Data entries =>
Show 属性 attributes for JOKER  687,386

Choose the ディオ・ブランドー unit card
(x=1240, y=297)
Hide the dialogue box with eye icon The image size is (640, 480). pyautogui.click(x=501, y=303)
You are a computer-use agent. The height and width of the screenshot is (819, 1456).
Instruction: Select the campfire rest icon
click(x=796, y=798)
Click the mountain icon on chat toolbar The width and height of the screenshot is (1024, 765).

Set exercise =>
Copy these records verbatim, line for line.

Correct answer =>
Show 属性 attributes for JOKER  687,386

Choose the ディオ・ブランドー unit card
(x=1240, y=297)
Hide the dialogue box with eye icon The image size is (640, 480). pyautogui.click(x=501, y=303)
You are a computer-use agent. The height and width of the screenshot is (819, 1456).
Instruction: Select the campfire rest icon
click(x=796, y=798)
Click the mountain icon on chat toolbar The width and height of the screenshot is (1024, 765).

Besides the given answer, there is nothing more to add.